+++ SOURCE MATERIAL
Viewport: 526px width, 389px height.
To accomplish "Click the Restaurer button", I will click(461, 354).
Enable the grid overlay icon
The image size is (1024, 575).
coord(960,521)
++++++
Gather every line of the records above that contains the string "Restaurer", and copy each one in full.

To accomplish "Click the Restaurer button", I will click(461, 354).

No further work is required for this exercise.